Copy the entries verbatim, from the line that contains "Screen dimensions: 1218x864" through the end of the entries, and leave the pictures out of your copy.
-- Data in this exercise start --
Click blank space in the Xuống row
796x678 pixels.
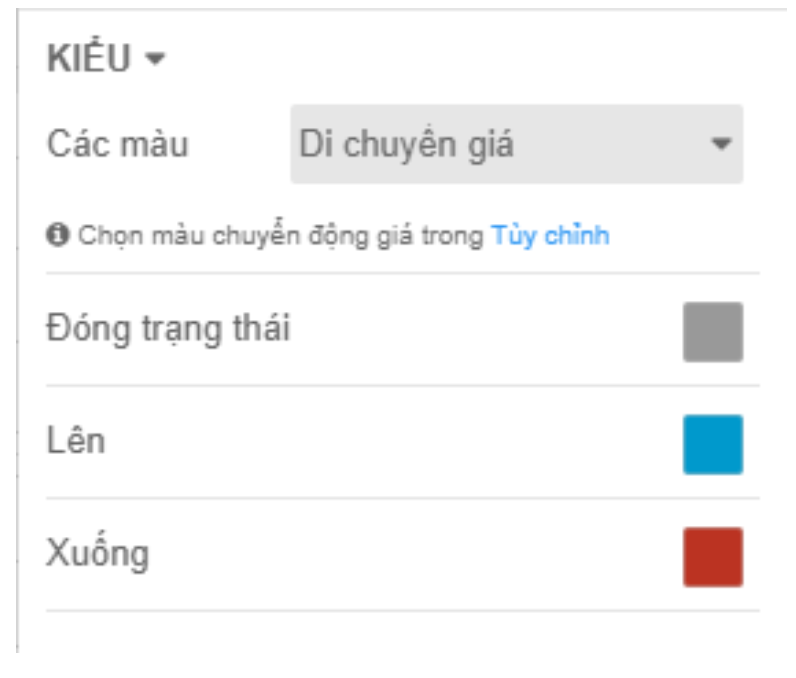coord(400,555)
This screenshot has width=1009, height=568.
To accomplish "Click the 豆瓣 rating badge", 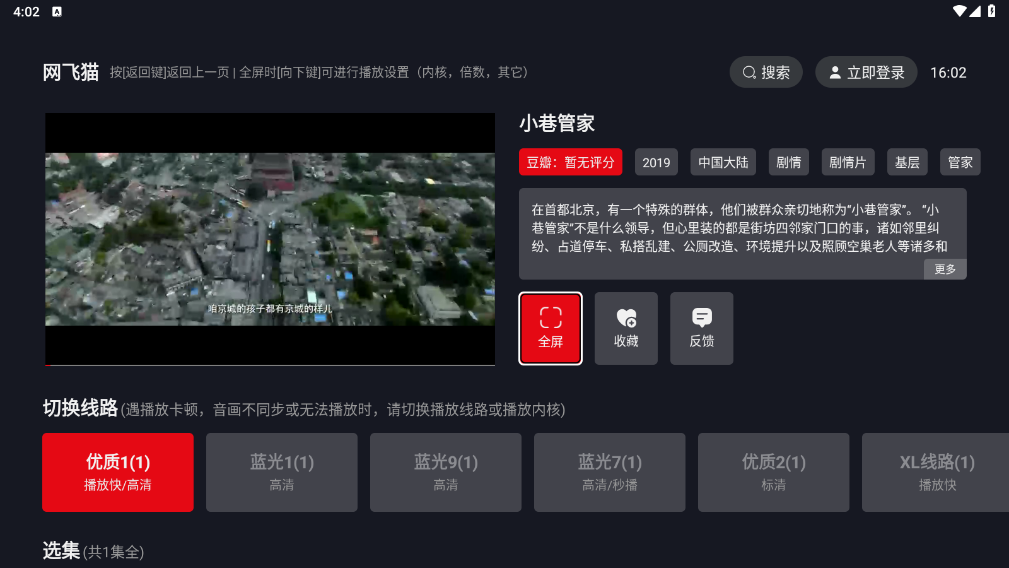I will 571,162.
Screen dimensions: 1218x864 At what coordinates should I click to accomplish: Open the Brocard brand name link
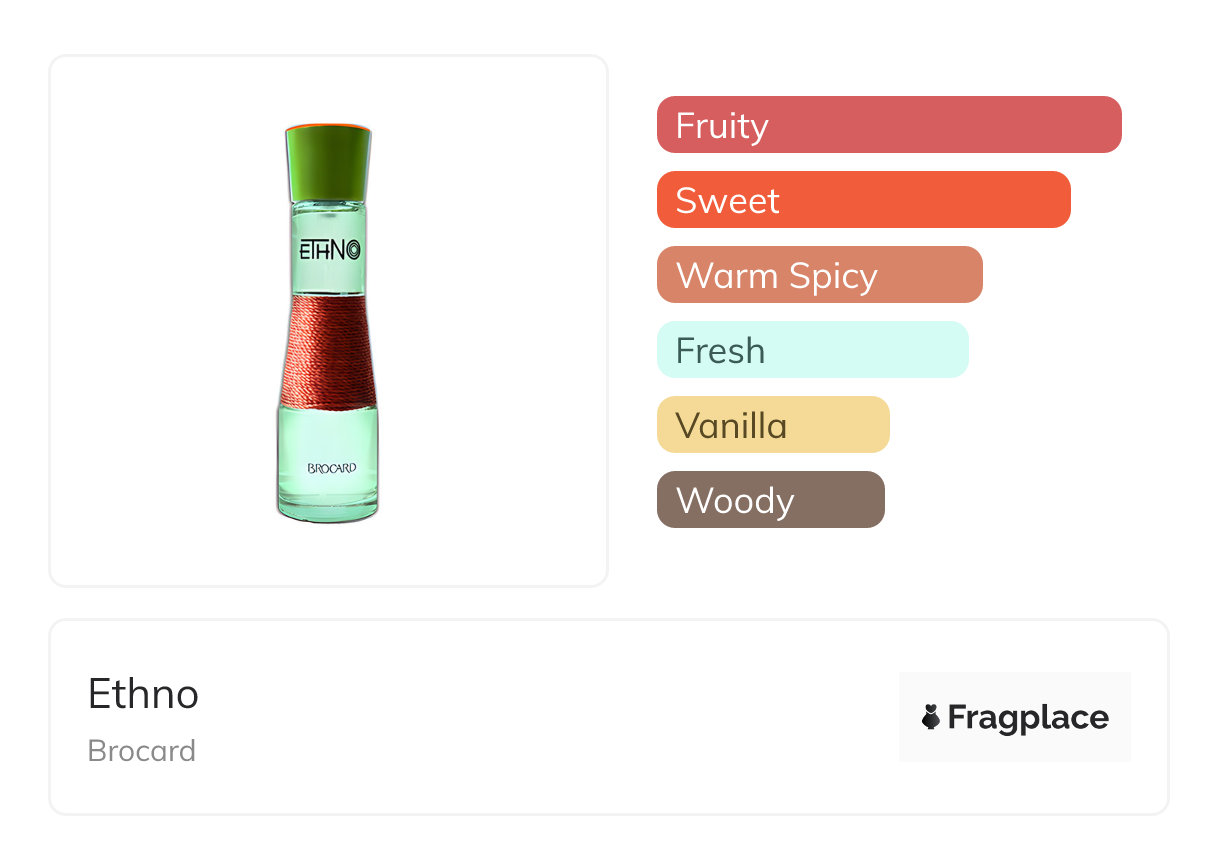coord(141,751)
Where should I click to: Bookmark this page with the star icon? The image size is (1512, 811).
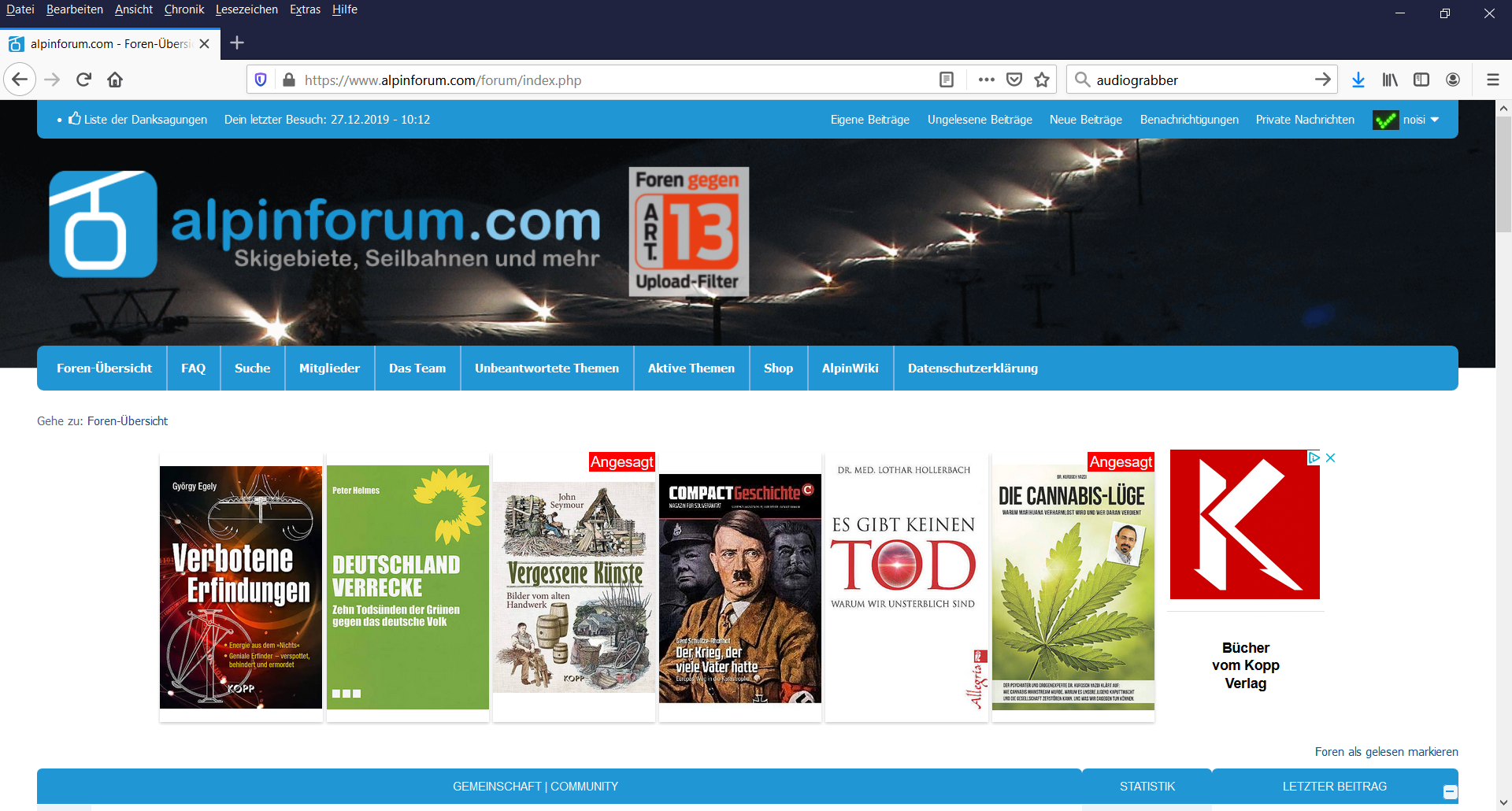pos(1042,80)
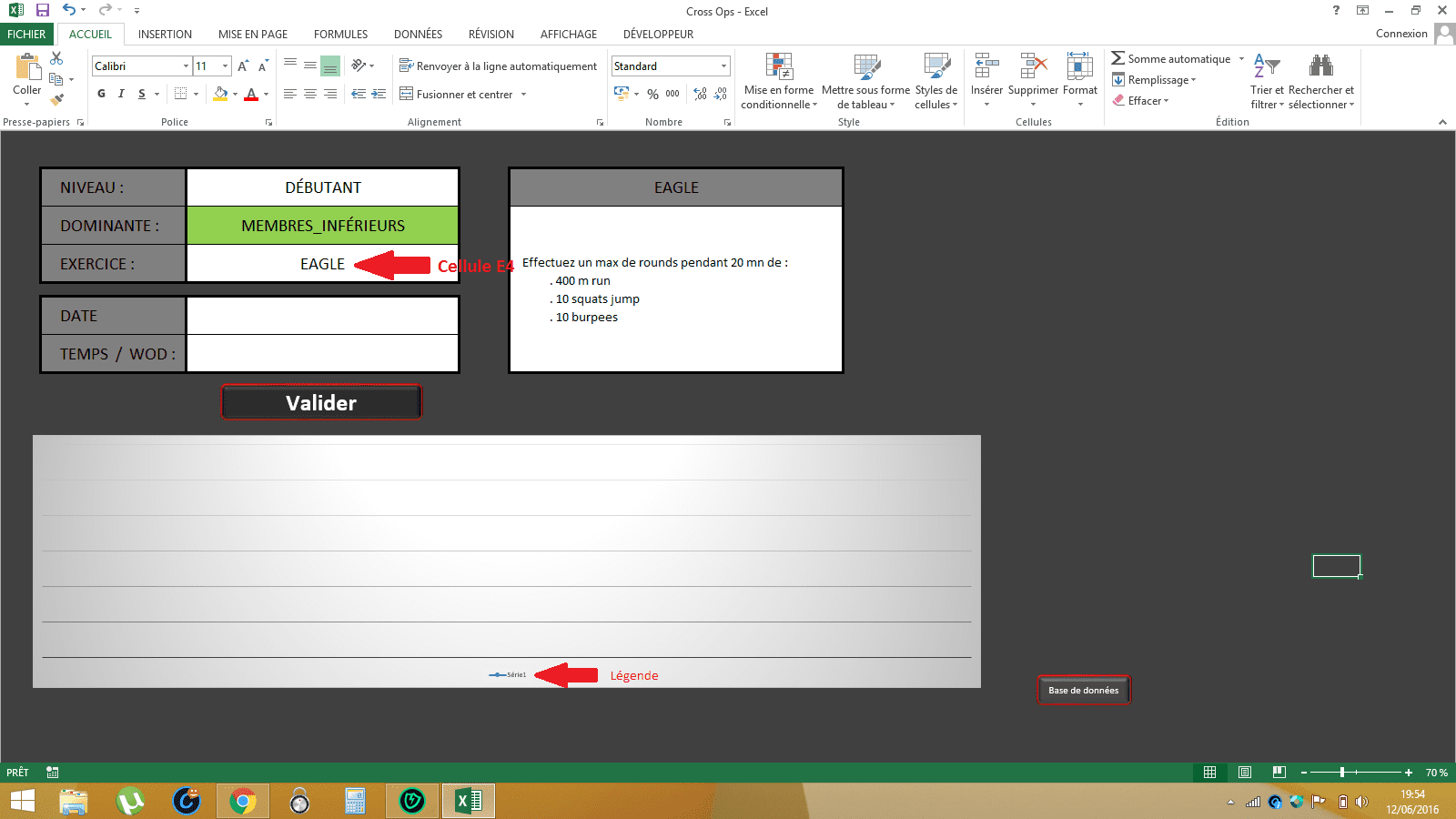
-- Data in this exercise end --
* [Result of the task]
Screen dimensions: 1218x864 At what coordinates should I click to accomplish: Open the Brocard brand name link
coord(141,751)
Where should I click to: Bookmark this page with the star icon? The image size is (1512, 811).
pos(1042,80)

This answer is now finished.